クラシック音楽は聴くことしか能がないので、細かい説明はできません。
ただ、ブラームスの4番の2楽章ではあまりの美しさに初めて涙が出ました。

もとより私にはモーツァルトの音楽が、ただただきれいな宮廷音楽のようでいて、そうではないところがとても面白く感じられます。
モーツァルトの人生の大半が旅の中にあったせいか、もしかして馬車の中から見た市井の人々の生活、あるいは宮廷の暮らし、そのコントラストからか、そういう時代の空気をモーツァルトの目を通して感じる。
主旋律だけの美しさでない、今その場で起こっているいろんなことが重なり合わさってハーモニーとなる、それがとても奥行のある美しさを形成していて、更に日本人の持つ「もののあはれ」のようなところがある。
冒頭お菓子の甘い匂いがしてくるような、いかにも宮廷音楽という印象なのに、いつの間にか意識がそこから離れているのも面白くて。

ベルクの音楽は今回のコンサートに行くにあたり多少の予習をしたのみ。
この曲は、1885年生まれのベルクが1914年から1915年にかけて書いたもの。
時代的には産業革命が起こったのち、様々技術が発展していた頃でしょうし、第一次世界大戦に向かう不穏な空気が蔓延していたのではないかと思います。
そういう時代の不安な感じ、あちこちで何かが動いては不協和音を起こすようなそんな感じが、モーツァルトの時代とのコントラストが強く出て非常に面白く感じました。
様々な楽器が使われ、大掛かりな構成の中で、ヴァイオリンやチェロ、ビオラなど各パートが数小節ソロを奏でるところもあって、その感じもグロテスクともいえるような感じ。

最後のブラームスは、ドイツのオケによるドイツの音楽、お家芸を分厚く聴く。
前半の2曲が例えば外から聞こえてきたものを取り込むような印象なのに比べて、ブラームスの音楽って、自我とか自分の内側に耳を傾けて作られた印象を持つ。個人的なものというか。それでか、この2,3年モーツァルト、マーラーの3番、ワグナーのトリスタンとイゾルデにはまってから、あまり聞かなくなっていました。
が、ブラームスの世界に一気に引き込まれる1楽章、涙する2楽章、自然に笑顔になってしまう3楽章、手に汗握る4楽章で、最後にはあと少しでこの素晴らしい時間が終わってしまうという寂しさがこみあげてきました。

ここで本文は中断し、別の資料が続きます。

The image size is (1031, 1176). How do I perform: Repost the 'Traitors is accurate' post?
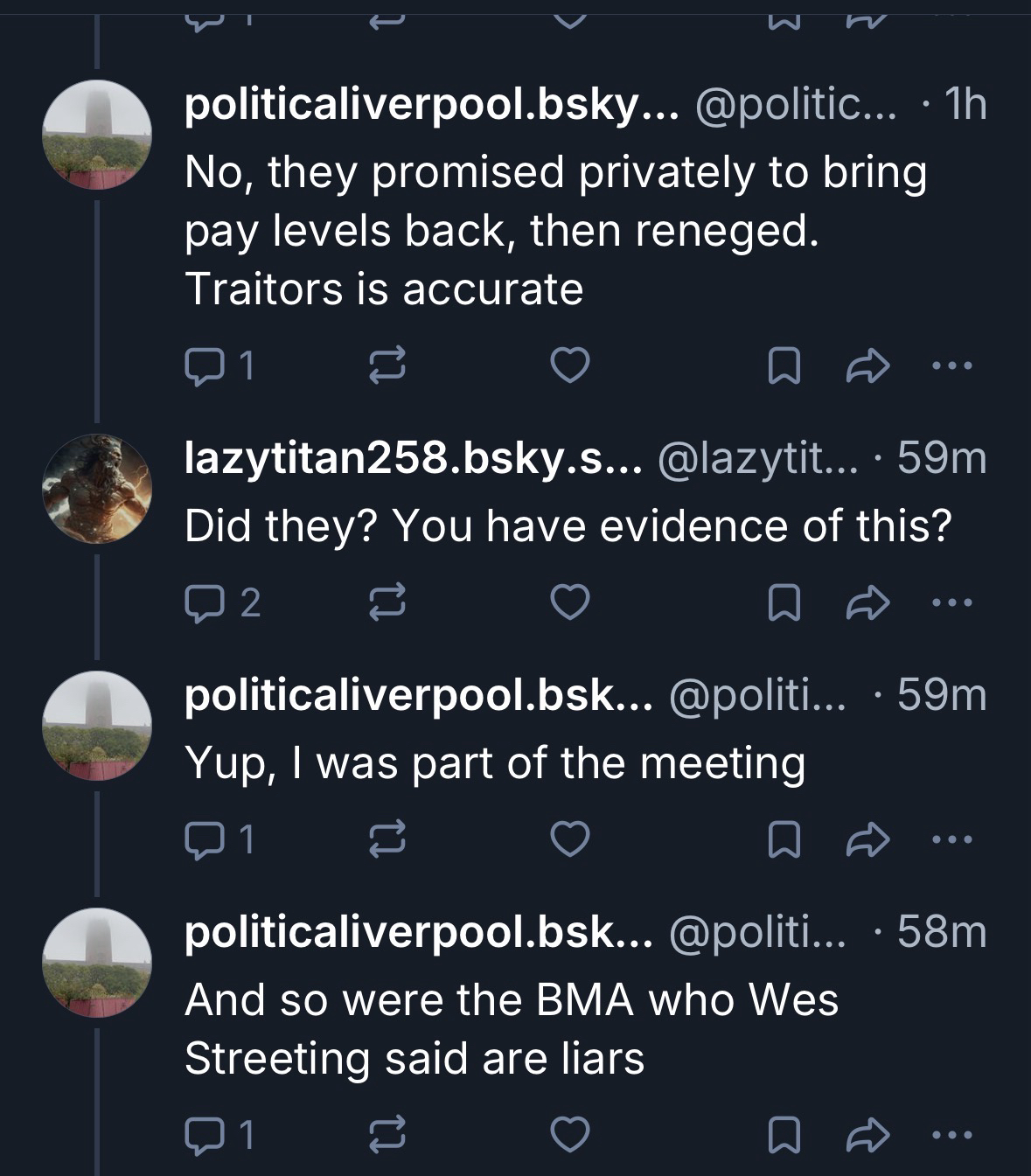coord(387,365)
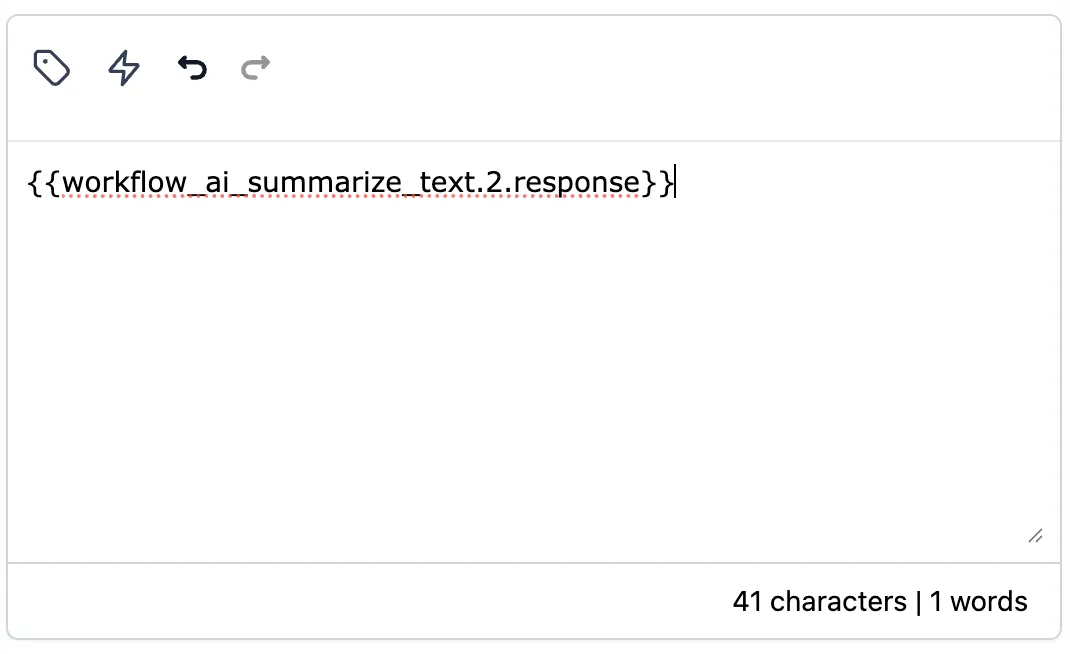Open the tag insert icon

pos(52,68)
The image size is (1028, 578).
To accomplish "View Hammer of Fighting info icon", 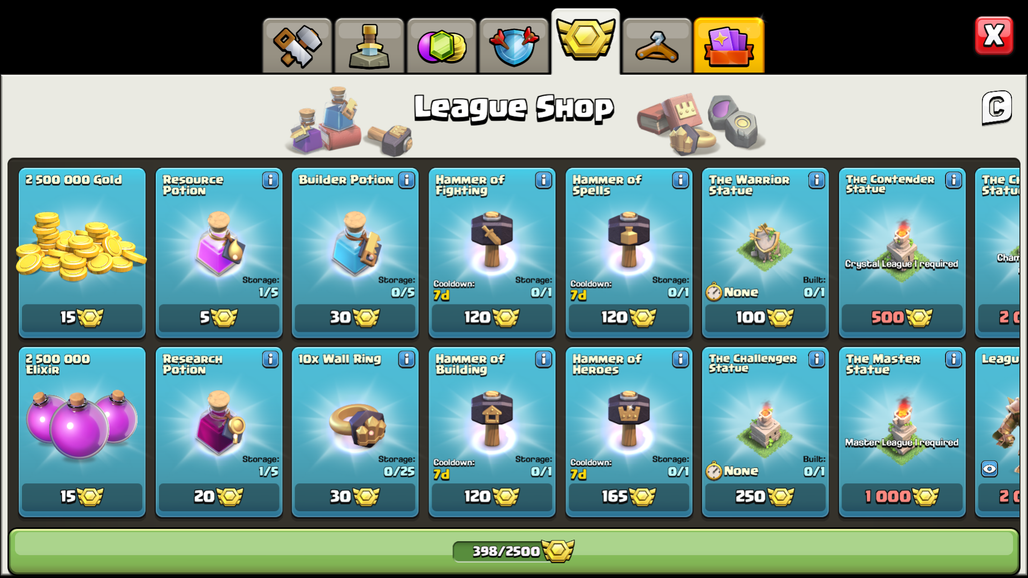I will [543, 180].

この3曲が、またまるで違う、音楽それぞれの響きでもって、パッションがありながらも過剰ではない、作曲家の見たものに寄り添い描き分けるようなペトレンコの指揮に、圧倒されました。

学生の時に歴史の勉強をもっとしておけばよかったと思うし、音楽用語も全然わからないし、語彙力もないし、聴き方だって実際よくわかっていないけれど、
本当に素晴らしくて、これまで聞いてきた中・・ゲルギエフのナブッコとか、マケラのパリ管とか、マゼールのニューヨークフィルに、庄司紗耶香のショスタコのヴァイオリン協奏曲・・などなど耳に残っているものはたくさんあるものの、その中で圧倒的一番のコンサートでした。

オーディオのセッティングもはかどる。

今日は結構いい音で鳴らしてました。